Dáil debates

Tuesday, 10 November 2020

Confidence in Tánaiste and Minister for Enterprise, Trade and Employment: Motion

 

5:45 pm

Photo of Richard BrutonRichard Bruton (Dublin Bay North, Fine Gael) | Oireachtas source

I am happy to rise to vote confidence in the Tánaiste. At a time when the nation is holding its breath, many people are striving to demonstrate solidarity with those who are suffering considerably as a result of the Covid crisis, people's mental health is on the line, isolation is affecting people and businesses are struggling just to survive, Sinn Féin comes up with this attempt to blow up an error, one for which the Tánaiste has been fully accountable in the House, into a nuclear incident and create a DEFCON 1 environment, which Sinn Féin believes it can thrive in with its hollow rhetoric pounded out in the Chamber once again and its troops coming in one after another to read scripts and draw parallels to events that occurred long ago to try to muster a sense of division within our community.

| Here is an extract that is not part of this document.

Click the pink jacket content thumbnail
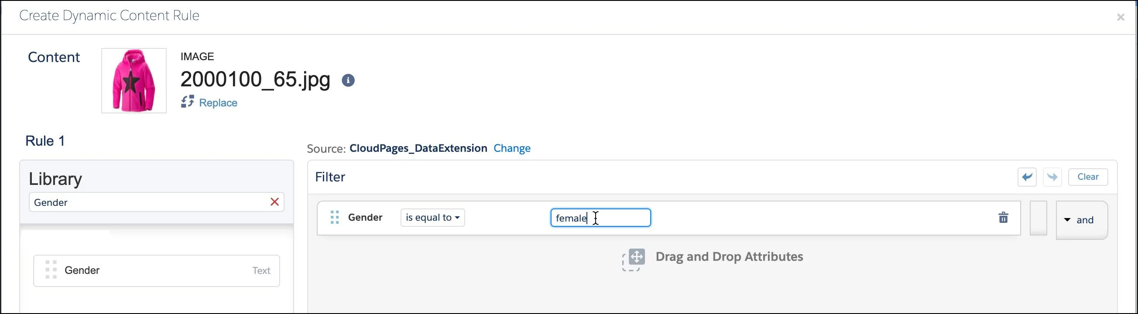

What most angers people who follow sport is seeing someone go into the penalty area, dive and, after writhing and screaming on the ground, look for the red card and a penalty. That is deep cynicism; it is not the beautiful game of football that engenders the commitment and courage that we all admire. We face a similar situation here. This motion is motivated by cynicism and is a return to the worst form of tribal politics where we seek to portray our opponents in the blackest colours we can dream up. One after another, people have come into the Chamber with their theatrical descriptions of insiders and hollow terms like "capitalists" and "Black and Tans". These are the sorts of image that people are trying to conjure in a debate like this one.

We are seeing tribal politics across the globe. We need to pull up so that we can understand where this will bring us. We all look with disdain at the fake news and vicious characterisation of opponents in other countries and at the pandering to prejudice that has divided many communities. Ireland is fortunate that we have not had those divisions. We need to find a politics that is more honest with the people and faces up squarely to the sorts of challenge that people are trying to contend with in their daily lives. That is the work of a parliament. Sadly, we seem to think that politics should be about this theatrical approach. We are sent here to try to resolve differences and conflicts, not to create division.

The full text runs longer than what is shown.